Google's Gemini models via the official API.

providers:
  - type: gemini
    agent_id: gemini_agent
    model: gemini-2.0-flash-exp
    temperature: 0.0
    max_tokens: 8192
    top_p: 0.95
    top_k: 40
    api_key: ${GOOGLE_API_KEY}

Configuration Options:

Option	Description	Default	Required
`type`	Provider type (`gemini`)	-	Yes
`agent_id`	Unique identifier for this agent	-	Yes
`model`	Model name	`gemini-2.0-flash-exp`	No
`temperature`	Sampling temperature (0-1)	`1.0`	No
`max_tokens`	Maximum response tokens	`8192`	No
`top_p`	Top-p sampling (0-1)	`0.95`	No
`top_k`	Top-k sampling	`40`	No
`api_key`	API key	`${GOOGLE_API_KEY}`	No

Supported Models:

gemini-2.0-flash-exp - Latest experimental flash model (recommended)
gemini-1.5-flash - Fast, cost-effective model
gemini-1.5-pro - High capability model
gemini-1.5-flash-8b - Ultra-fast, lightweight model

Note: Requires GOOGLE_API_KEY environment variable or explicit api_key parameter.

Mock Provider

Built-in test provider that returns expected responses without API calls. Perfect for testing and development.

providers:
  - type: mock
    agent_id: test_agent

Configuration Options:

Option	Description	Default	Required
`type`	Provider type (`mock`)	-	Yes
`agent_id`	Unique identifier	-	Yes

Features:

No API calls - returns conversation history from test cases
Instant execution - no network latency
Cost calculation - mock token counting for testing
No authentication required

Use Cases:

Development and testing
CI/CD without API costs
Validating test case structure
Framework development

Google ADK Provider

Google's Agent Development Kit for building AI agents with tool use.

providers:
  - type: google_adk
    agent_id: adk_agent
    agent_metadata:
      module_path: "my_agent.agent"
      agent_name: "root_agent"
      root_path: "."

Configuration Options:

Option	Description	Default	Required
`type`	Provider type (`google_adk`)	-	Yes
`agent_id`	Unique identifier	-	Yes
`agent_metadata.module_path`	Python module path to agent	-	Yes
`agent_metadata.agent_name`	Agent variable name in module	`root_agent`	No
`agent_metadata.root_path`	Root directory for imports	`.`	No

Features:

Async agent execution
Tool calling support
Multi-turn conversations
Session management
Thread-safe agent caching

See the examples/09-google-adk-agent directory in the repository for a complete setup guide.

OpenAI Provider

OpenAI's GPT models (requires custom implementation).

providers:
  - type: openai
    agent_id: openai_agent
    model: gpt-4
    temperature: 0.7
    max_tokens: 2048
    api_key: ${OPENAI_API_KEY}

Configuration Options:

Option	Description	Default	Required
`type`	Provider type (`openai`)	-	Yes
`agent_id`	Unique identifier	-	Yes
`model`	Model name	`gpt-4`	No
`temperature`	Sampling temperature (0-1)	`0.7`	No
`max_tokens`	Maximum response tokens	`2048`	No
`api_key`	API key	`${OPENAI_API_KEY}`	No

Note: Requires custom provider implementation. See Custom Providers below.

Anthropic Provider

Anthropic's Claude models (requires custom implementation).

providers:
  - type: anthropic
    agent_id: claude_agent
    model: claude-3-5-sonnet-20241022
    temperature: 0.0
    max_tokens: 4096
    api_key: ${ANTHROPIC_API_KEY}

Configuration Options:

Option	Description	Default	Required
`type`	Provider type (`anthropic`)	-	Yes
`agent_id`	Unique identifier	-	Yes
`model`	Model name	`claude-3-5-sonnet-20241022`	No
`temperature`	Sampling temperature (0-1)	`1.0`	No
`max_tokens`	Maximum response tokens	`4096`	No
`api_key`	API key	`${ANTHROPIC_API_KEY}`	No

Note: Requires custom provider implementation. See Custom Providers below.
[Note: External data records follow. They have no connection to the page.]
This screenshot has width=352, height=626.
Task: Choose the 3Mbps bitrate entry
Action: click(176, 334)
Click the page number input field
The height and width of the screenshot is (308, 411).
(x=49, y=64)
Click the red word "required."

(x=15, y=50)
Multiple Providers (A/B Testing)

Compare multiple models in a single evaluation run. Each provider evaluates the same test cases independently.

providers:
  - type: gemini
    agent_id: gemini_flash
    model: gemini-2.0-flash-exp
    temperature: 0.0

  - type: gemini
    agent_id: gemini_pro
    model: gemini-1.5-pro
    temperature: 0.0

  - type: mock
    agent_id: baseline

Benefits:

Compare response quality across models
Compare cost and latency
Identify best model for your use case
Regression testing when switching models

Output: Each provider generates separate execution runs in the report, allowing side-by-side comparison.

Custom Providers

Implement custom providers for any LLM API or service.

providers:
  - type: custom
    module_path: ./providers/my_provider.py
    class_name: MyCustomProvider
    agent_id: custom_agent
    # Custom config options passed to provider
    endpoint: https://api.example.com
    api_key: ${CUSTOM_API_KEY}
    timeout: 30

Implementation Example:

# providers/my_provider.py
from judge_llm.providers.base import BaseProvider
from judge_llm.core.models import EvalCase, ProviderResult, Invocation, Content, Part

class MyCustomProvider(BaseProvider):
    def __init__(self, agent_id, agent_config_path=None, agent_metadata=None, **provider_metadata):
        super().__init__(agent_id, agent_config_path, agent_metadata, **provider_metadata)

        # Access custom config
        self.endpoint = provider_metadata.get("endpoint")
        self.api_key = provider_metadata.get("api_key")
        self.timeout = provider_metadata.get("timeout", 30)

    def execute(self, eval_case: EvalCase) -> ProviderResult:
        """Execute evaluation case using your custom LLM."""
        try:
            # Call your LLM API
            response = self._call_llm_api(eval_case)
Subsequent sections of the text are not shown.